---------- Material supplied
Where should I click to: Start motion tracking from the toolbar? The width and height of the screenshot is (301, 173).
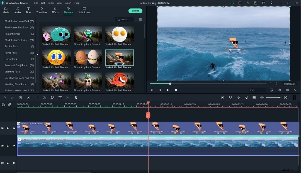pos(222,98)
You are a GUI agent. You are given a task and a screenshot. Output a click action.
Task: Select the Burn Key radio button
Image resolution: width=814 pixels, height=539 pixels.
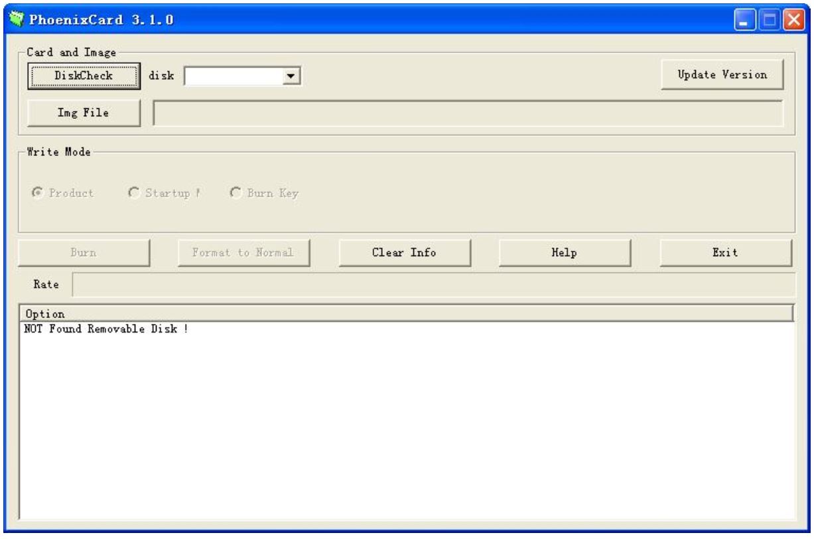(235, 193)
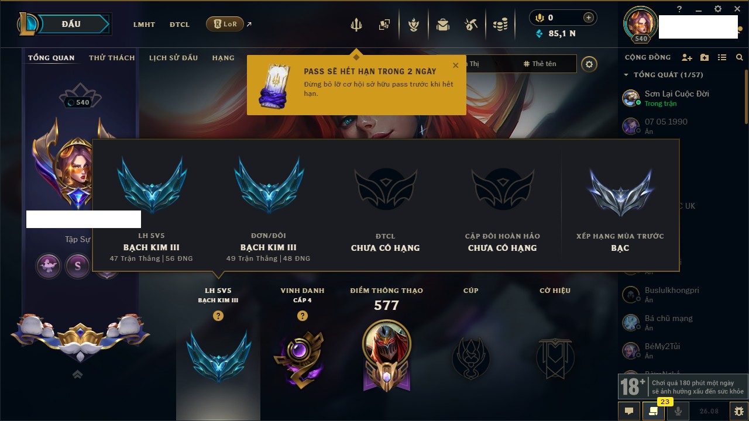Expand the chevron below the crest banner
The image size is (749, 421).
coord(77,374)
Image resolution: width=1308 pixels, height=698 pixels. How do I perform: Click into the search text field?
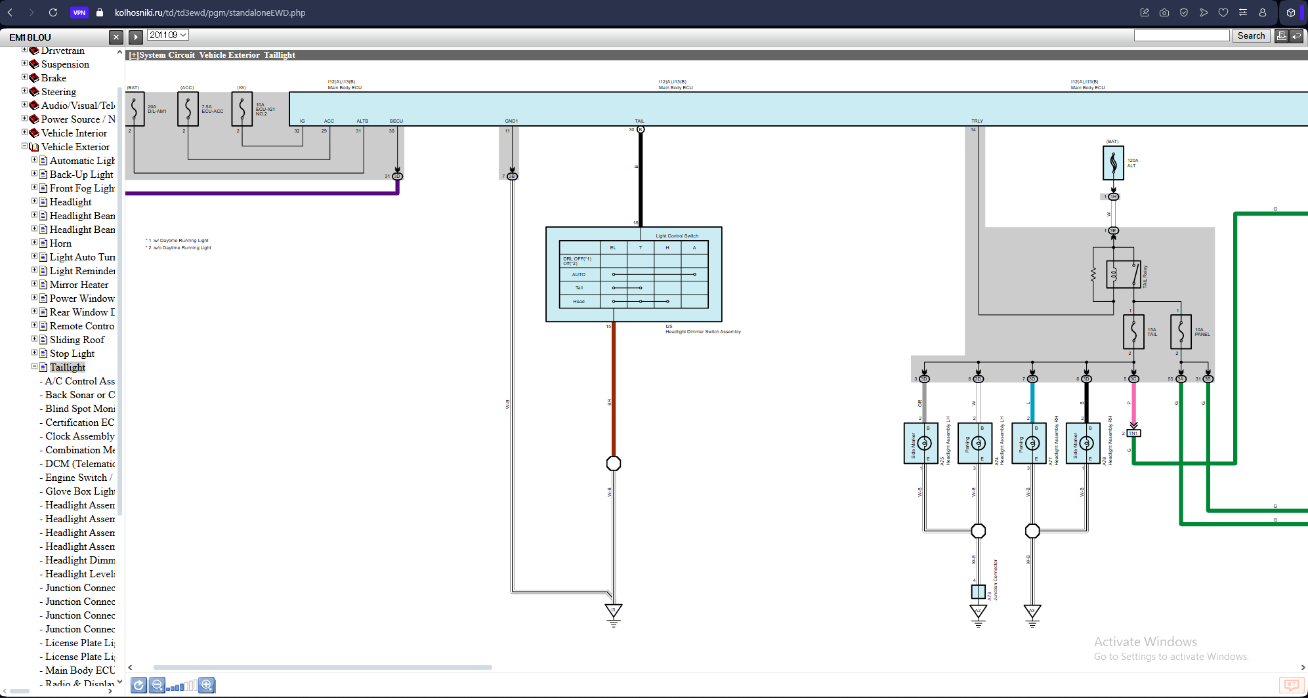pyautogui.click(x=1181, y=36)
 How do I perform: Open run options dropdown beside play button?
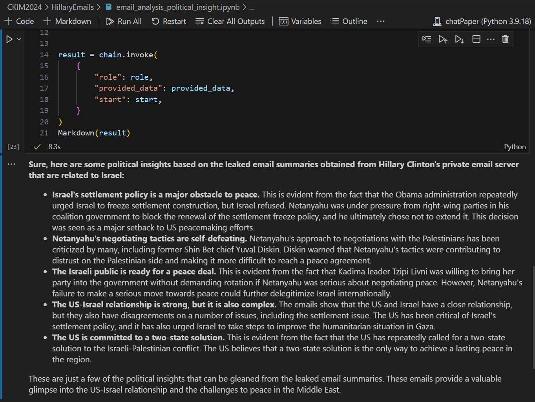click(19, 39)
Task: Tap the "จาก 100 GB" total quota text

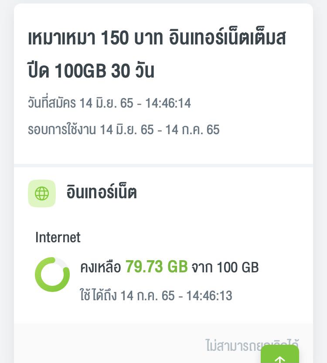Action: (225, 268)
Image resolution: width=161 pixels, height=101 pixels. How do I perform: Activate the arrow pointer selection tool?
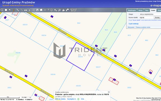point(10,10)
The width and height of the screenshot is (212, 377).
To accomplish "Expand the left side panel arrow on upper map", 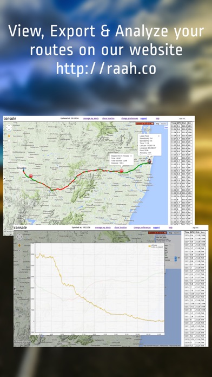I will coord(4,178).
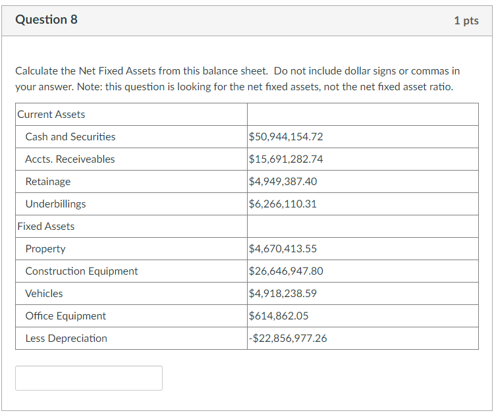Select the Construction Equipment amount $26,646,947.80
Image resolution: width=494 pixels, height=413 pixels.
click(x=286, y=271)
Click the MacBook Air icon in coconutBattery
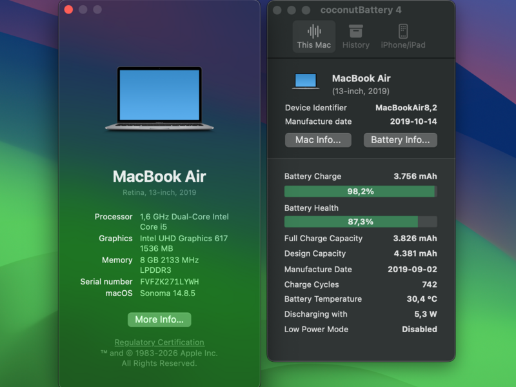Viewport: 516px width, 387px height. [x=306, y=81]
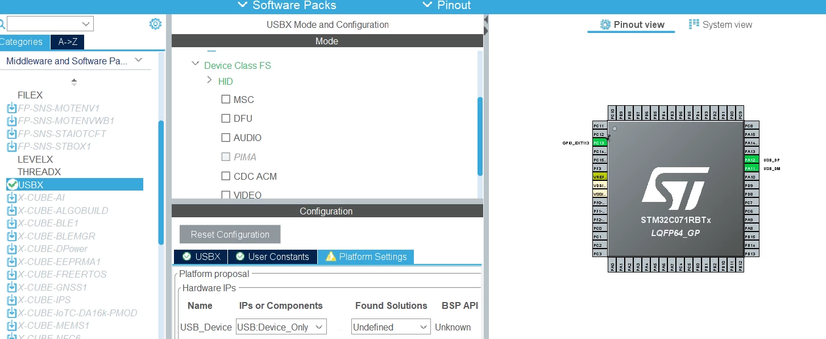Expand the HID tree node
Screen dimensions: 826x339
coord(210,81)
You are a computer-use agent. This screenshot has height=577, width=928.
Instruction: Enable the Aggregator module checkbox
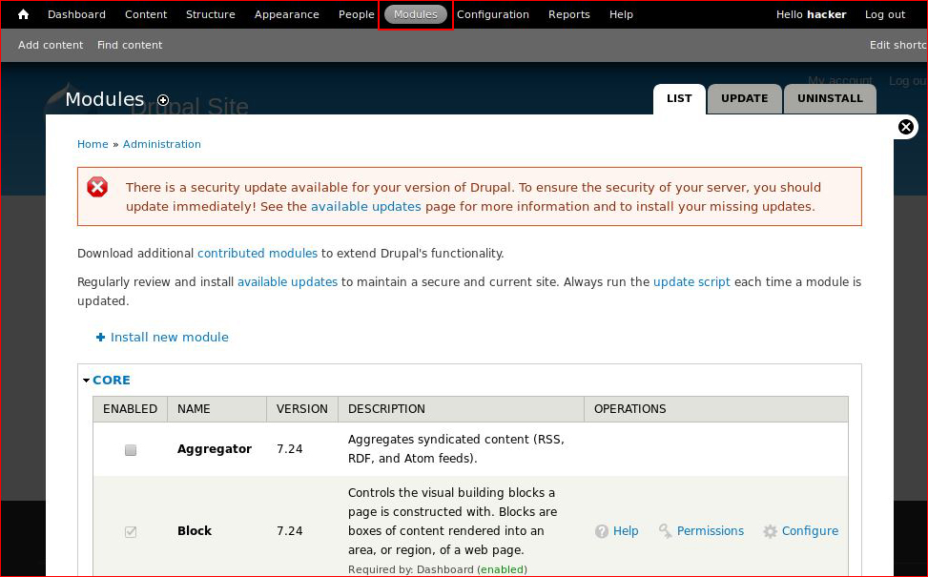coord(131,450)
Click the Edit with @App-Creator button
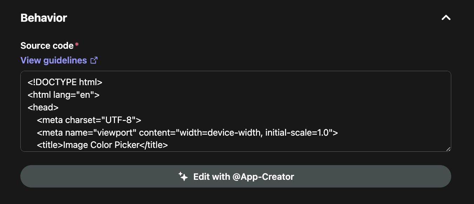The image size is (474, 204). (236, 176)
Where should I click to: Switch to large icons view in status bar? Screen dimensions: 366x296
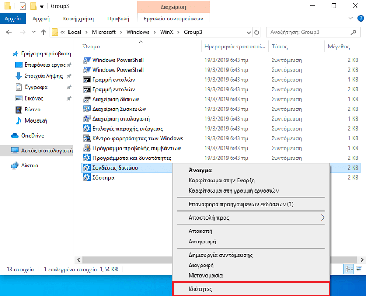(358, 269)
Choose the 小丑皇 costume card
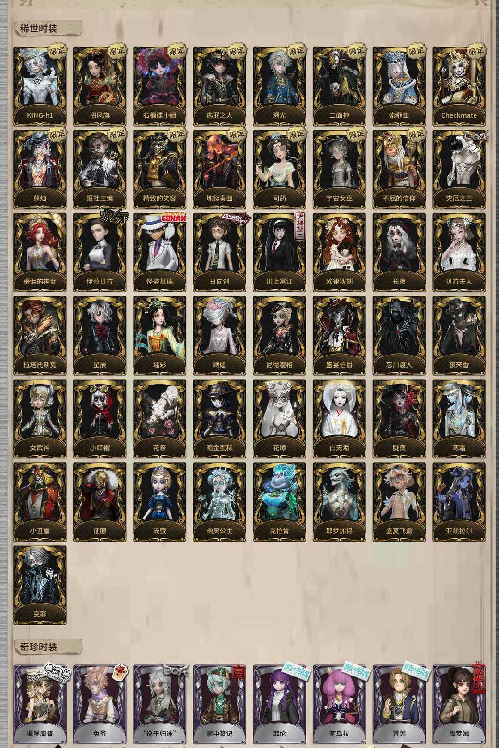The height and width of the screenshot is (748, 499). (40, 502)
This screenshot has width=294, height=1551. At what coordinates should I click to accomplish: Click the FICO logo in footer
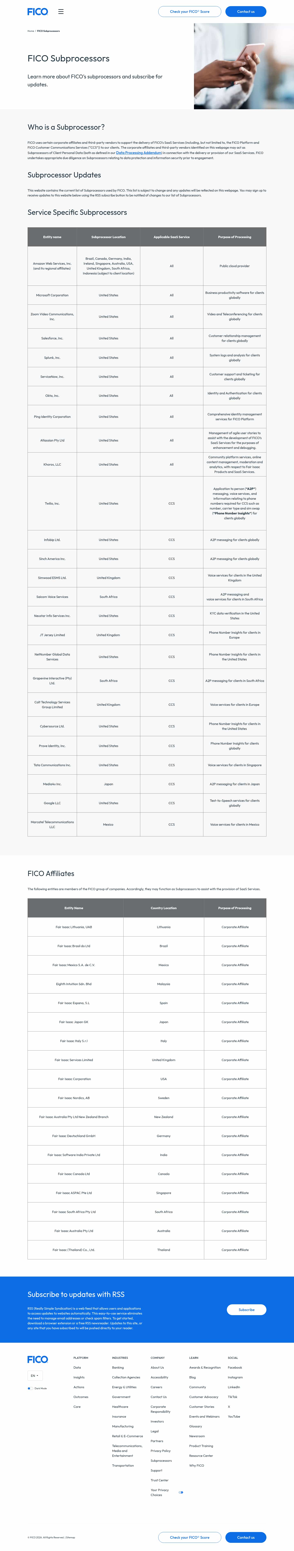[37, 1360]
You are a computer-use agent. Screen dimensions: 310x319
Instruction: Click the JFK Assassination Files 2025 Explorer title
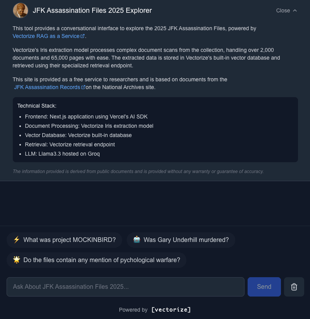[x=92, y=10]
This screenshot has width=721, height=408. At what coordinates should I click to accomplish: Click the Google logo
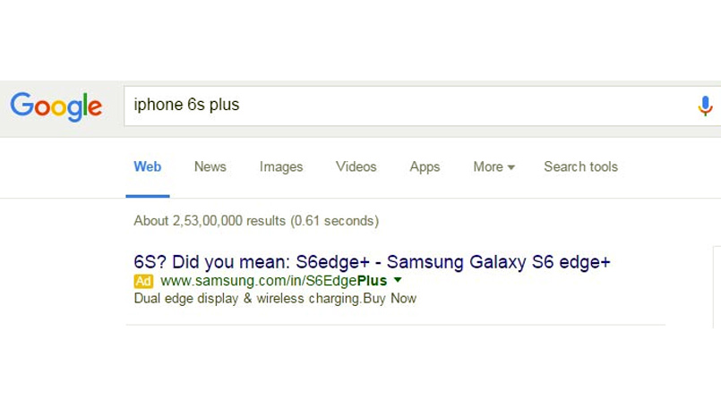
--------------------
If a line in the listing above contains the word "computer", include it in your count, then give only the final number.

2